CIRA-FM
- Montreal, Quebec; Canada;
- Frequency: 91.3 MHz
- Branding: Radio Ville-Marie

Programming
- Language: French
- Format: Religious

Ownership
- Owner: Radio Ville-Marie

History
- First air date: 1994

Technical information
- Class: C1
- ERP: 36.2 kilowatts horizontal polarization only
- HAAT: 242.5 metres (796 ft)

Links
- Website: Radio VM website

= CIRA-FM =

Catholic radio station in Montreal

CIRA-FM is a French language radio station located in Montreal, Quebec, Canada. Its studios are located at 5000 d'Iberville street in the Plateau Mont-Royal district of Montreal.

It broadcasts on 91.3 MHz with an effective radiated power of 36,200 watts (class C1) using an omnidirectional antenna located atop Mount Royal. Radio Ville-Marie now stylized as Radio VM received CRTC approval in 1994 to operate a new religious French-language FM radio programming at Montreal.

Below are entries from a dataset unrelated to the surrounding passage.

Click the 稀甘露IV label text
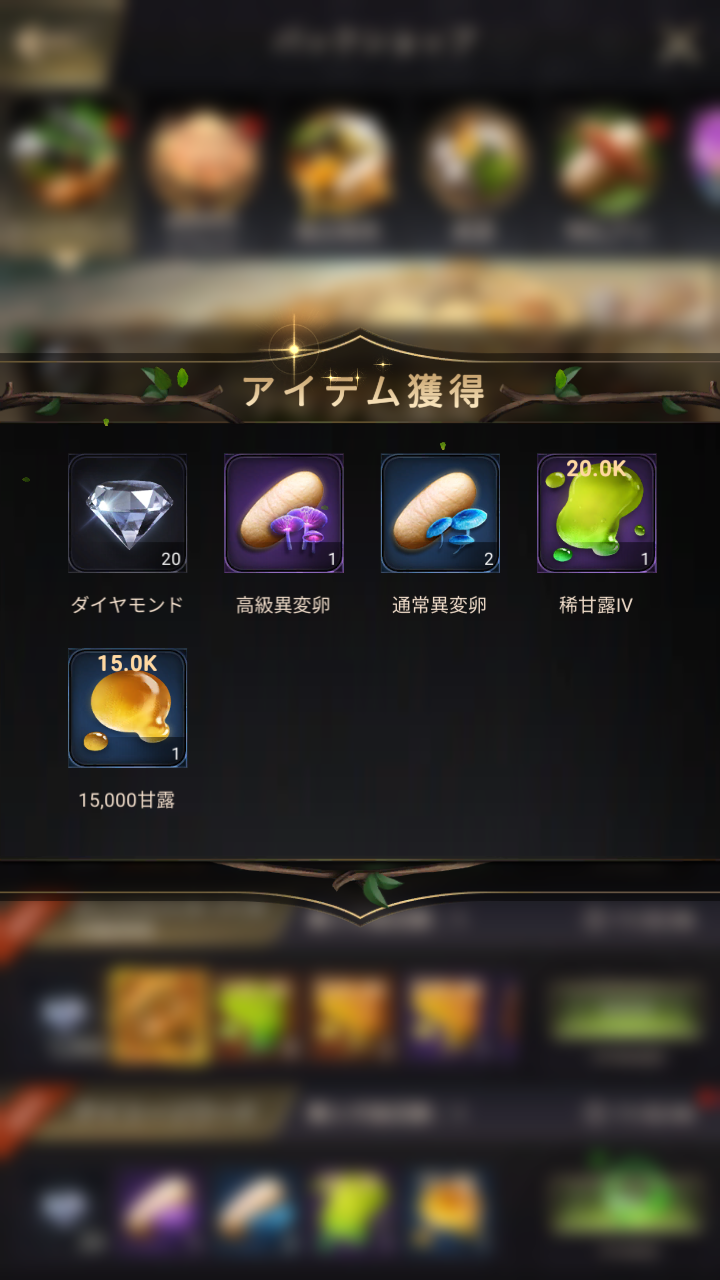This screenshot has width=720, height=1280. click(596, 605)
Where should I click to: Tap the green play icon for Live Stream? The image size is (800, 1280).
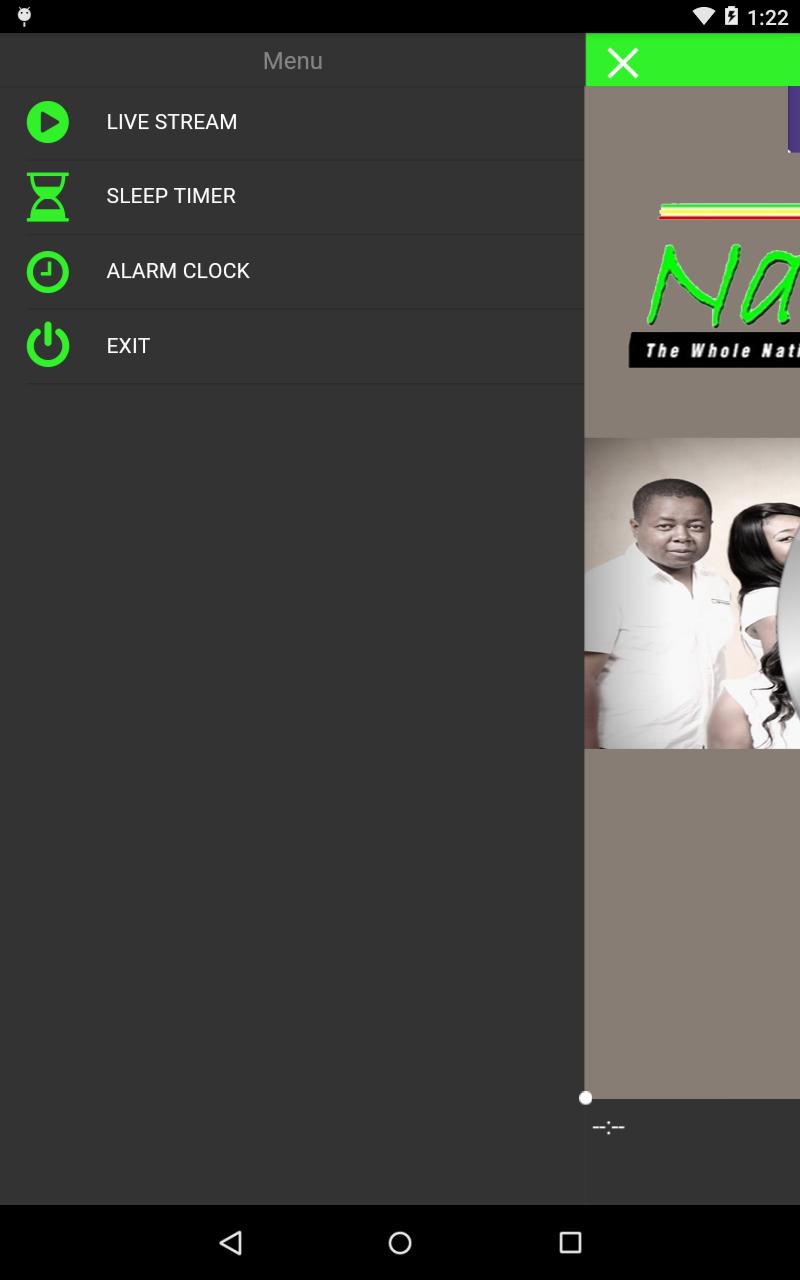47,122
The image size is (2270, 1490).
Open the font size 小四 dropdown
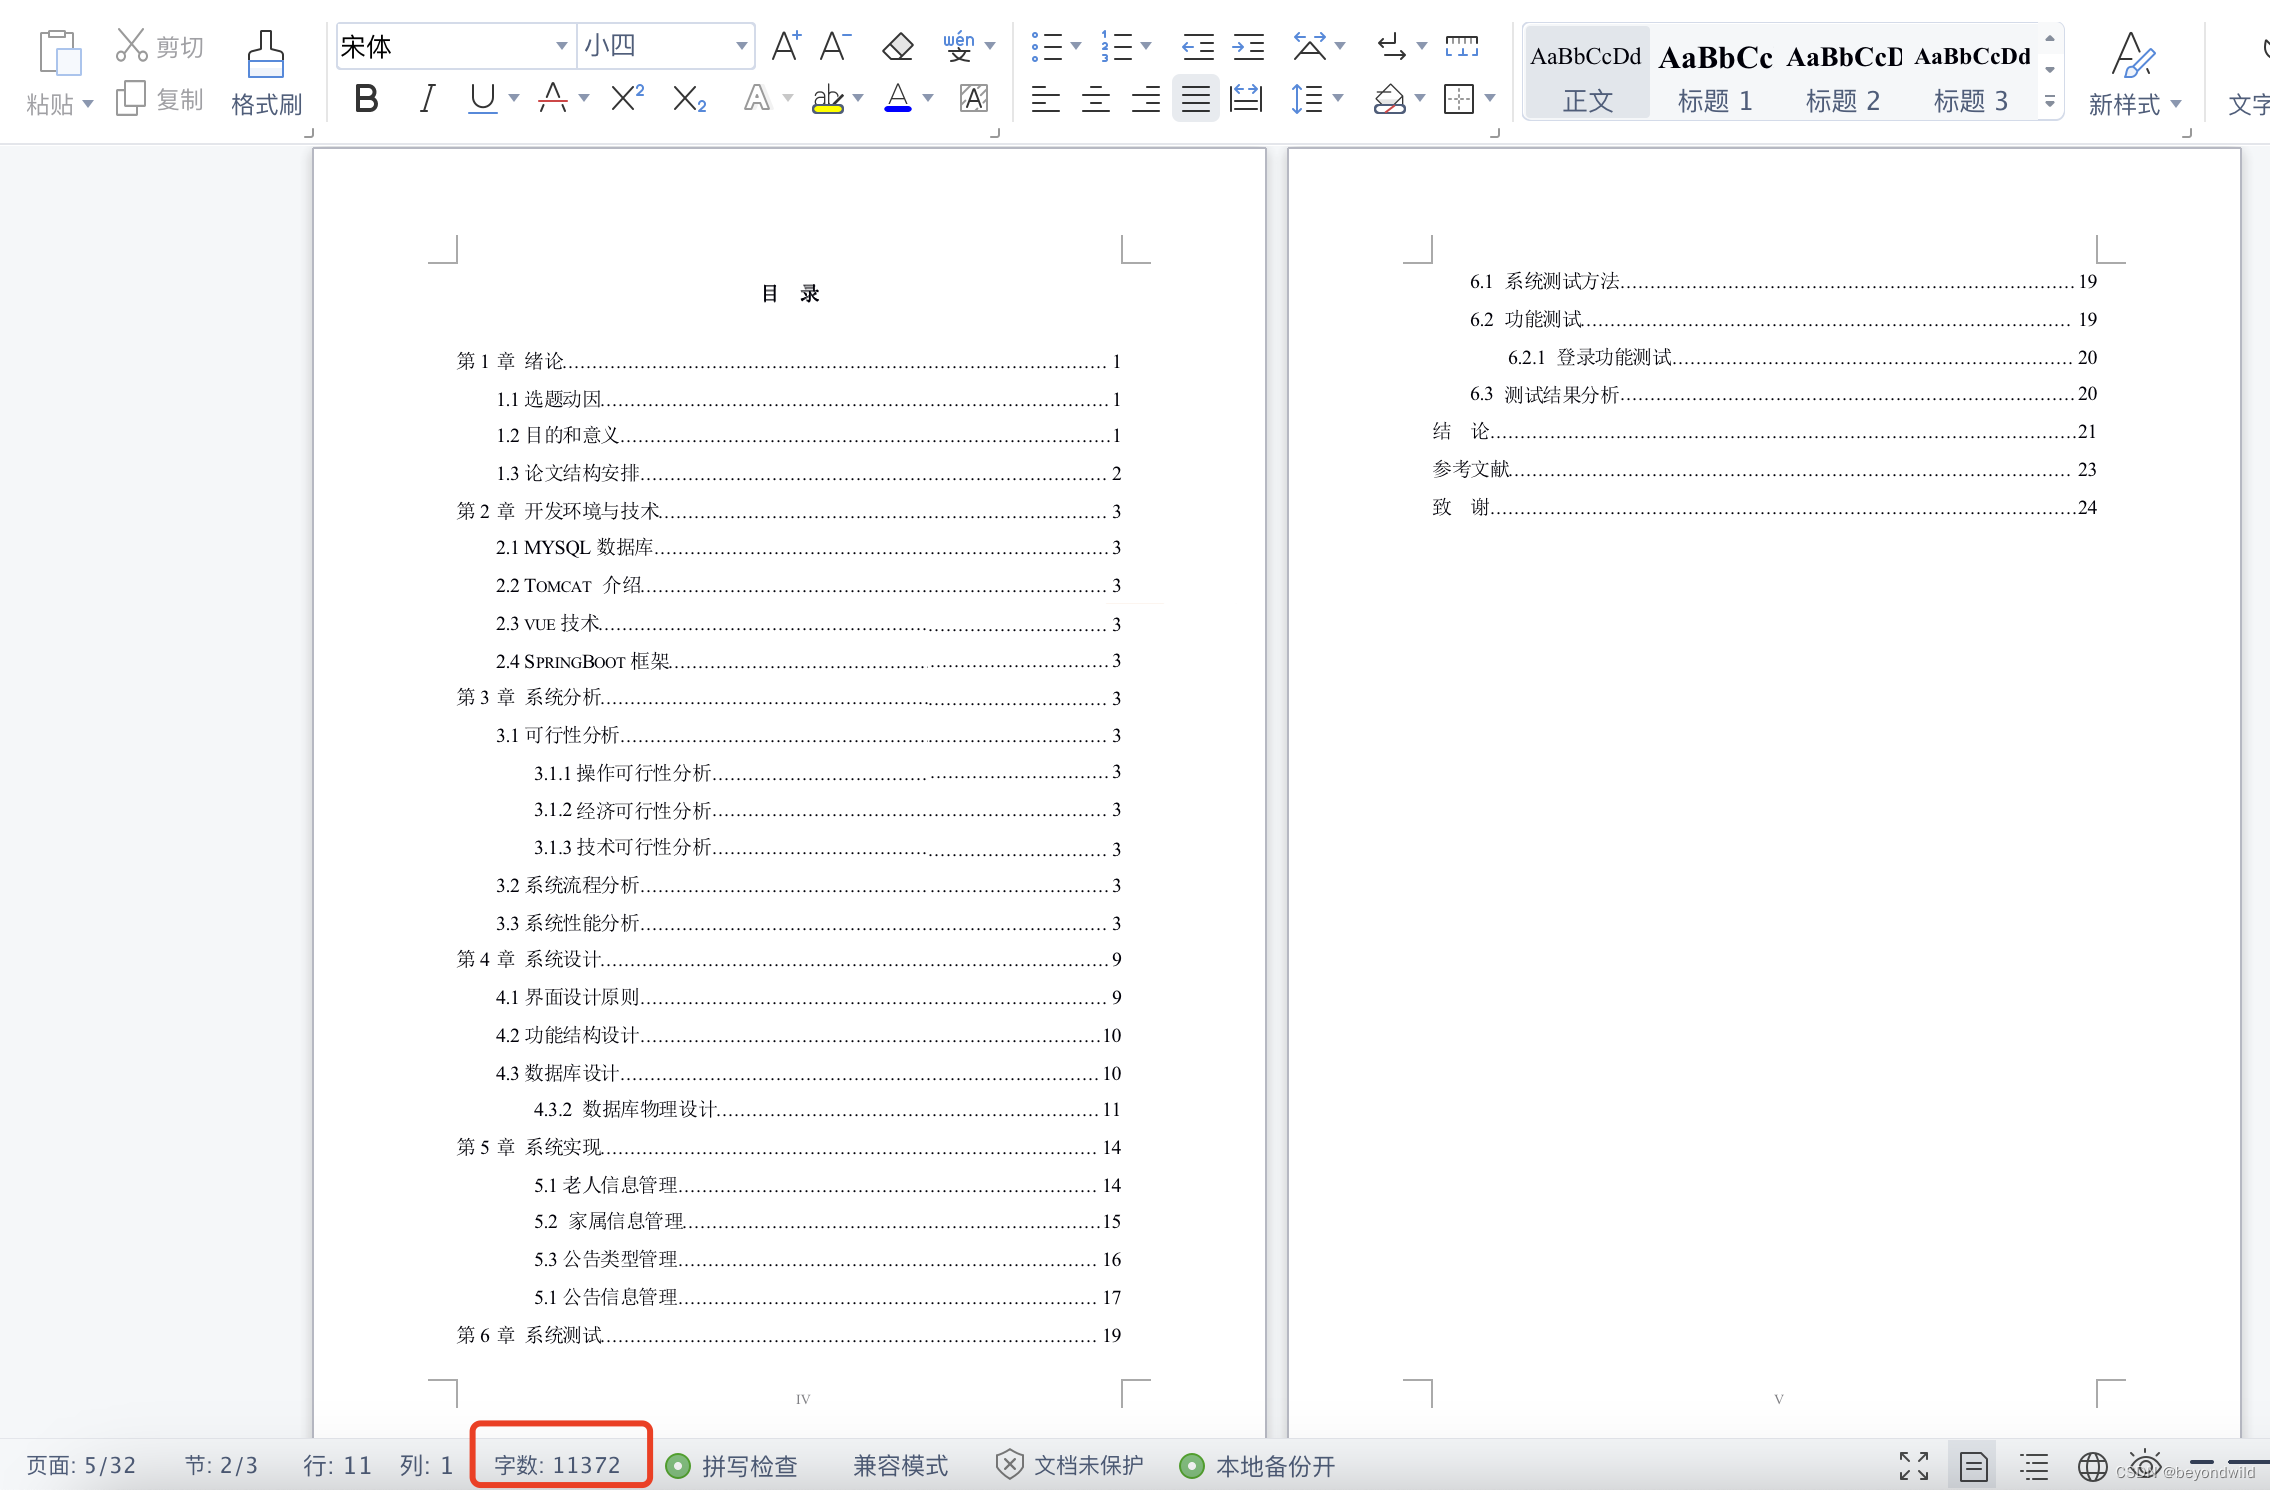[x=741, y=46]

This radio station is Catholic and has a religious broadcasting format. Since its inception in 1995 it identifies itself as "Radio Ville-Marie". CIRA-FM is not a commercial broadcaster and as such does not carry paid advertising.

==Transmitters==
In addition to the Montreal station on 91.3 FM, CIRA-FM also broadcasts on the following frequencies:
- CIRA-FM-1: Sherbrooke (100.3 FM) (licensed to Radio-Soleil-Estrie as a separate radiocommunication distribution undertaking) - launched September 20, 1998
- CIRA-FM-2: Trois-Rivières (89.9 FM) - launched September 9, 2005
- CIRA-FM-3: Victoriaville (89.3 FM) - launched January 5, 2006
- CIRA-FM-4: Rimouski (104.1 FM)

===AM rebroadcaster===
A transmitter for Canada's National Capital Region, CIRA-5 (1350 AM) in Gatineau, was on the air from 2012 to 2015. That transmitter received CRTC approval on September 23, 2009. In 2011, the 1350 AM transmitter began on-air testing, simulcasting the programming of CJEU 1670 AM temporarily until CIRA-FM officially launched its programs on 1350 AM as CIRA-5 in 2012. In 2015, CIRA-5 was shut down due to lack of money to keep that transmitter going. CIRA's FM transmitters remain unaffected with CIRA-5's shutdown. The 1350 AM frequency was a former frequency that was used by CHVR in Pembroke, Ontario, until it moved to FM in 1996. In 2018, CHFO in Gatineau occupied the AM 1350 frequency until it left the air in 2019.